*** Block opens ***

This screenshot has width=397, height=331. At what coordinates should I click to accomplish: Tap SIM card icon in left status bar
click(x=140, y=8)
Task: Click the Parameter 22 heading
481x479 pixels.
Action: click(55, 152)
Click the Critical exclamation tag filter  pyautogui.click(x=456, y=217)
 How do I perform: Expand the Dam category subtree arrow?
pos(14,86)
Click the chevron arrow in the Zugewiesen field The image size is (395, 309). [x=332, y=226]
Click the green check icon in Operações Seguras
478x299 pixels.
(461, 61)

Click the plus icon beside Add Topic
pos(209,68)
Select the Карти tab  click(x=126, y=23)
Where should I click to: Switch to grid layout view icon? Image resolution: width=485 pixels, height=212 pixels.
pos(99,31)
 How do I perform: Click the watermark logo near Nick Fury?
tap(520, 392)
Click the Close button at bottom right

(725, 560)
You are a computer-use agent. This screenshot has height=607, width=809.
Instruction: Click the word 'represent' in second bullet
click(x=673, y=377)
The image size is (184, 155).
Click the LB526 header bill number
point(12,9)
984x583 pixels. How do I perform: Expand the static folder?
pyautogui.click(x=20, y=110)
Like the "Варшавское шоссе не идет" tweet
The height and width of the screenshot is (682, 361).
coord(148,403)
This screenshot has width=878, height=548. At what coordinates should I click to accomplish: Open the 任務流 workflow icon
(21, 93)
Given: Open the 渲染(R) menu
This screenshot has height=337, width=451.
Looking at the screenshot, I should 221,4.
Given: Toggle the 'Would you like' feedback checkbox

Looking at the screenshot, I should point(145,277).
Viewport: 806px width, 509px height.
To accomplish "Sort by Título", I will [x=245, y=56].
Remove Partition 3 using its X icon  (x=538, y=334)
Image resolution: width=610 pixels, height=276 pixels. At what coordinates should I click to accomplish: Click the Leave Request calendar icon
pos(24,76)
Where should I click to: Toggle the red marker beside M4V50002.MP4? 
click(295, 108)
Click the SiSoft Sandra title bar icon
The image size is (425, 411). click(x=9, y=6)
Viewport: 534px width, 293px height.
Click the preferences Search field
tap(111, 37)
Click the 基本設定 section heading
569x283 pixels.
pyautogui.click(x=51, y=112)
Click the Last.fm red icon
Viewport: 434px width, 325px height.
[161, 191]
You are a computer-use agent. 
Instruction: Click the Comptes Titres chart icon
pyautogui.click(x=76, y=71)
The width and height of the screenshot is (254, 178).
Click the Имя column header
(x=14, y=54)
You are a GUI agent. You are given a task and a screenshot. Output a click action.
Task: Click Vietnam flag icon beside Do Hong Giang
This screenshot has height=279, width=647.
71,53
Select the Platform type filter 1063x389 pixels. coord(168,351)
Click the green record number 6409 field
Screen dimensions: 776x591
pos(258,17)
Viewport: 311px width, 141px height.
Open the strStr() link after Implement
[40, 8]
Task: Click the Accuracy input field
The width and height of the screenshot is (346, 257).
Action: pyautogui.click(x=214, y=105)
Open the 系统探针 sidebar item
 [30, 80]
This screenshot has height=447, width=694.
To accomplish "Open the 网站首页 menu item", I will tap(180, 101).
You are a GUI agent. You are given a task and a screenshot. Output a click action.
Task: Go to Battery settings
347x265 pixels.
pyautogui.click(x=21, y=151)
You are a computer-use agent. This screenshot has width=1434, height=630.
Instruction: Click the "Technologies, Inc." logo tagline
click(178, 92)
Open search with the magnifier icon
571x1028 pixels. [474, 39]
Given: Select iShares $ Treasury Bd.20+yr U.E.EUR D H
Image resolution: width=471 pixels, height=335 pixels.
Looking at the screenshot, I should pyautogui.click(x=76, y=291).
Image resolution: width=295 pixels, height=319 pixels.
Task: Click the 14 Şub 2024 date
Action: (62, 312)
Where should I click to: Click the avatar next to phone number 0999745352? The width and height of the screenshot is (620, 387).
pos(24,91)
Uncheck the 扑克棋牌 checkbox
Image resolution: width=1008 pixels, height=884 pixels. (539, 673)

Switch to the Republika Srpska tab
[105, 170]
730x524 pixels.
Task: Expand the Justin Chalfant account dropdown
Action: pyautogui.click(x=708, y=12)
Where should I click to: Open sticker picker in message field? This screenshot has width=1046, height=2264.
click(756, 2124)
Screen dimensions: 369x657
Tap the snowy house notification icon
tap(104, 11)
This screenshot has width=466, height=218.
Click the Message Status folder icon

*** Block closes ***

### EXERCISE
Look through the entries and return each line that has the word "will" in it.

### WRITTEN ANSWER
To accomplish "Sort by Título", I will [x=245, y=56].
To accomplish "Open the 网站首页 menu item", I will tap(180, 101).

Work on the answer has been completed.